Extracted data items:

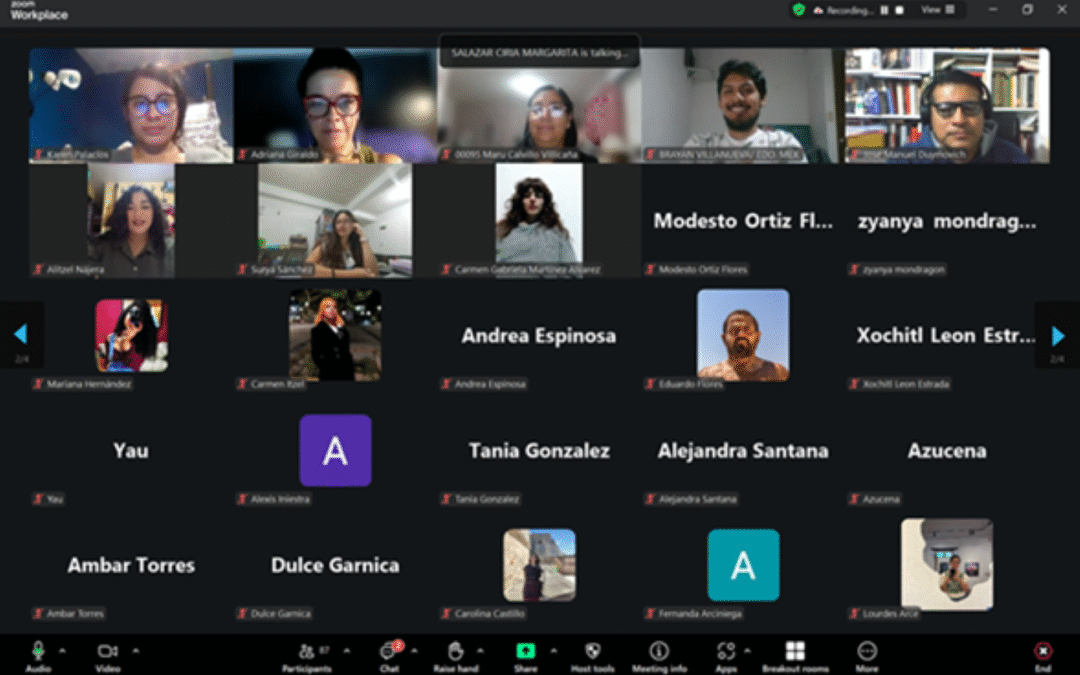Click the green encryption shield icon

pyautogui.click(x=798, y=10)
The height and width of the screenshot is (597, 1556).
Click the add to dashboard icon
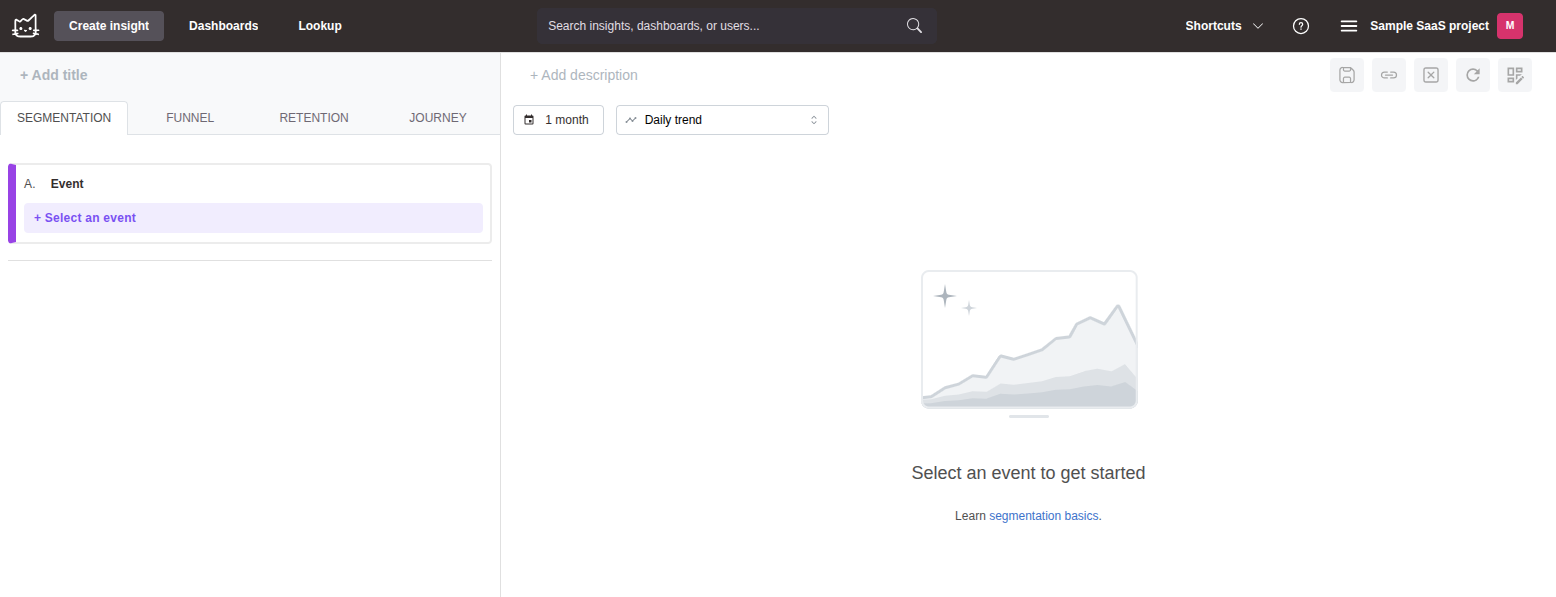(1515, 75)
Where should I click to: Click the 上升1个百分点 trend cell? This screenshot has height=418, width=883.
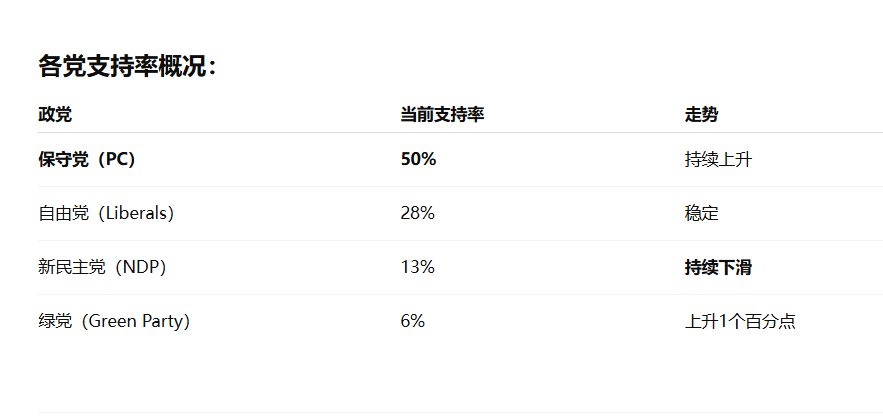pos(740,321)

THE TASK: How many lines of the items above contain the string "width"? Reply with the number alone.

SOLUTION FOR THIS TASK: 2